Sun Chunxiao, Huo Hongwei, Yu Qiang, Guo Haitao, Sun Zhigang
School of Computer Science and Technology, Xidian University, Xi'an 710071, China.
Biomed Res Int. 2015;2015:853461. doi: 10.1155/2015/853461. Epub 2015 Aug 10.
The planted (l, d) motif search (PMS) is one of the fundamental problems in bioinformatics, which plays an important role in locating transcription factor binding sites (TFBSs) in DNA sequences.
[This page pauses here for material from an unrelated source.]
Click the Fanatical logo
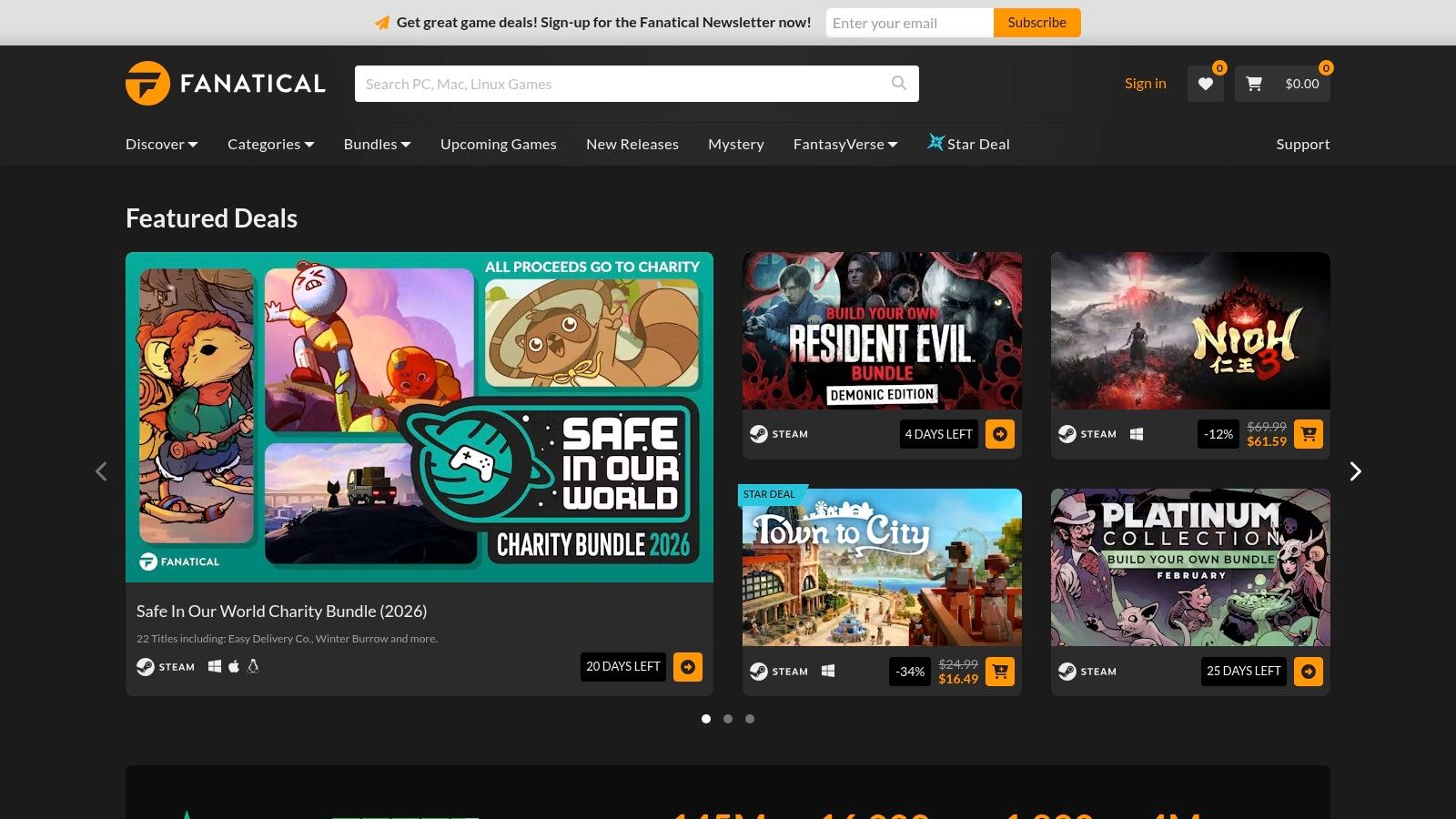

Nowadays, identifying weak motifs and reducing the effect of local optimum are still important but challenging tasks for motif discovery. To solve the tasks, we propose a new algorithm, APMotif, which first applies the Affinity Propagation (AP) clustering in DNA sequences to produce informative and good candidate motifs and then employs Expectation Maximization (EM) refinement to obtain the optimal motifs from the candidate motifs. Experimental results both on simulated data sets and real biological data sets show that APMotif usually outperforms four other widely used algorithms in terms of high prediction accuracy.
植入式(l,d)基序搜索(PMS)是生物信息学中的基本问题之一,在定位DNA序列中的转录因子结合位点(TFBS)方面发挥着重要作用。如今,识别弱基序并减少局部最优的影响仍然是基序发现中重要但具有挑战性的任务。为了解决这些任务,我们提出了一种新算法APMotif,该算法首先在DNA序列中应用亲和传播(AP)聚类来生成信息丰富且良好的候选基序,然后采用期望最大化(EM)细化从候选基序中获得最优基序。在模拟数据集和真实生物数据集上的实验结果表明,APMotif在预测准确性方面通常优于其他四种广泛使用的算法。